(Records about locating elements on screens)
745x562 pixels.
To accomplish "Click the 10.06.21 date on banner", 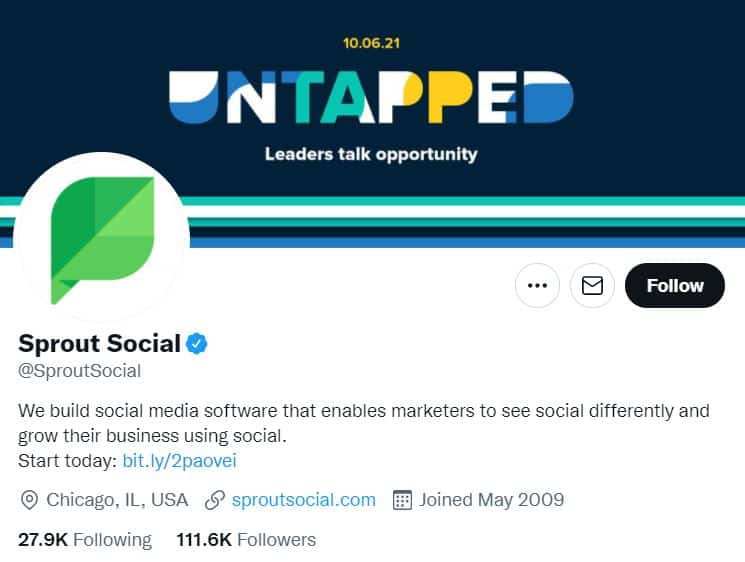I will 371,43.
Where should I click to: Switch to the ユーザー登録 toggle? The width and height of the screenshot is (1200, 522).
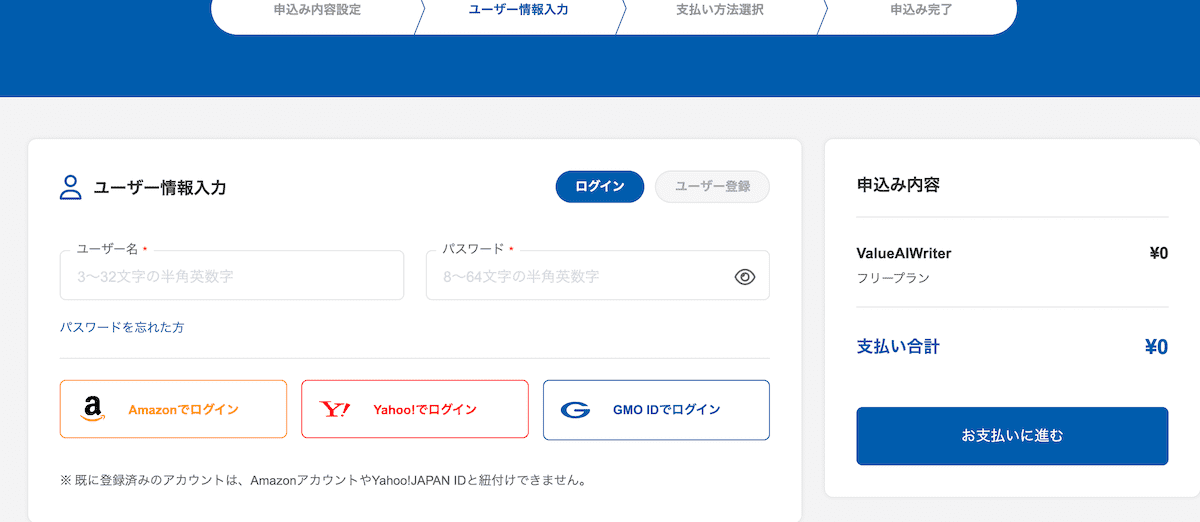712,187
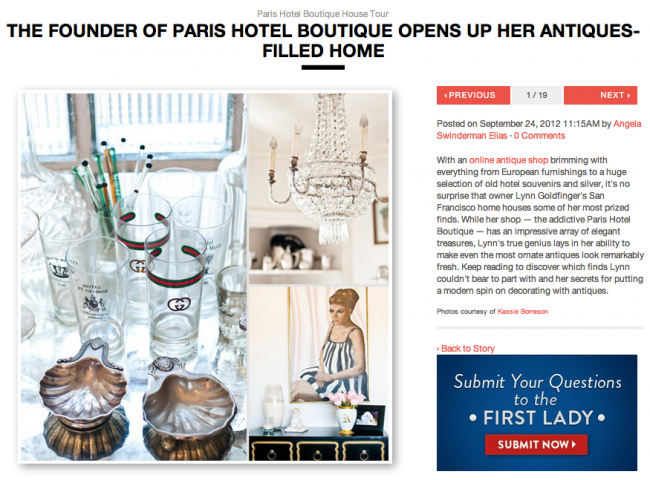Click the Gucci glasses photo
Image resolution: width=650 pixels, height=480 pixels.
click(134, 276)
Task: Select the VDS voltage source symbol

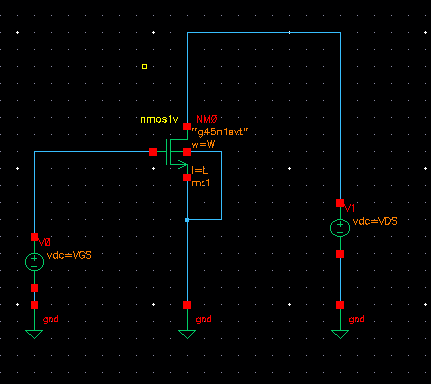Action: pyautogui.click(x=340, y=228)
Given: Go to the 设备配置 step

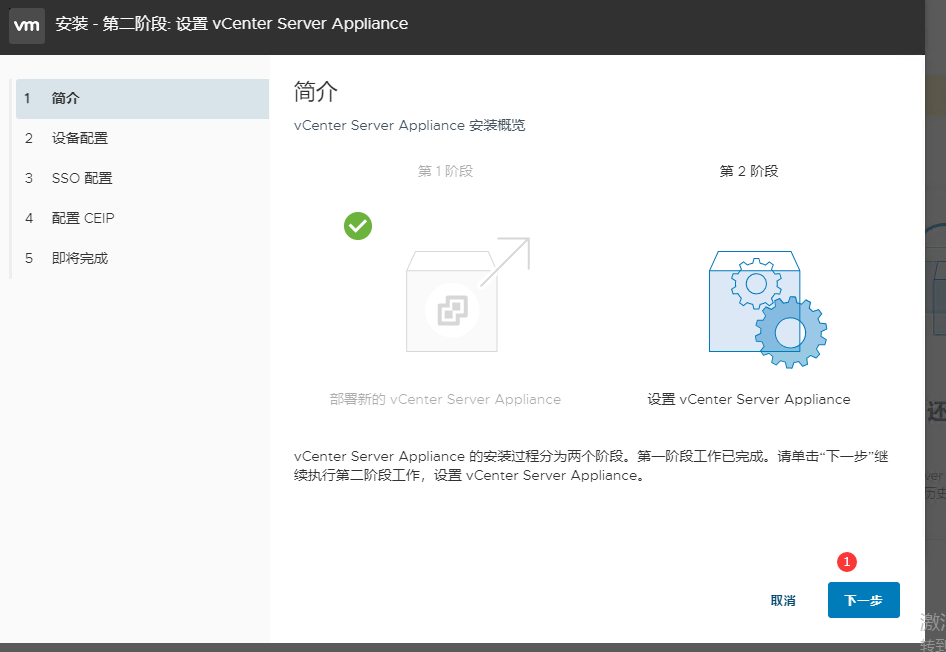Looking at the screenshot, I should [79, 138].
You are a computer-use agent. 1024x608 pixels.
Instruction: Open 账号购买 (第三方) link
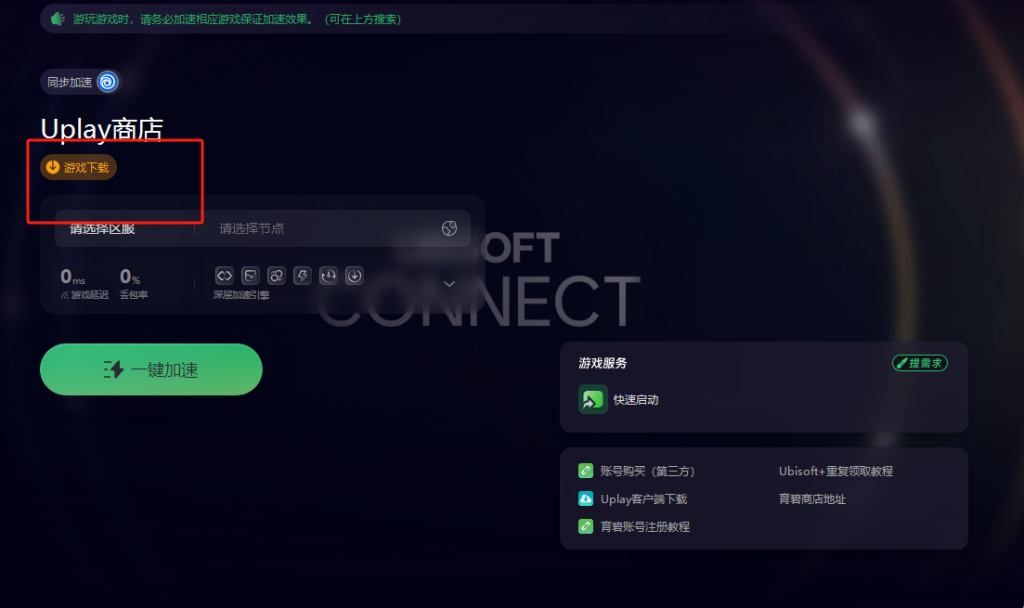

THE REQUEST >> Can you edit the records from the line containing "Task: Select the VDS voltage source symbol" through the end of the records, replacing "symbol" with "icon" and changing nothing else? Give back only those lines, without the pictures.

WORKED SOLUTION >>
Task: Select the VDS voltage source icon

Action: pyautogui.click(x=340, y=228)
Given: Go to the 设备配置 step

Looking at the screenshot, I should [79, 138].
You are a computer-use agent. 1024x608 pixels.
Instruction: Open 账号购买 (第三方) link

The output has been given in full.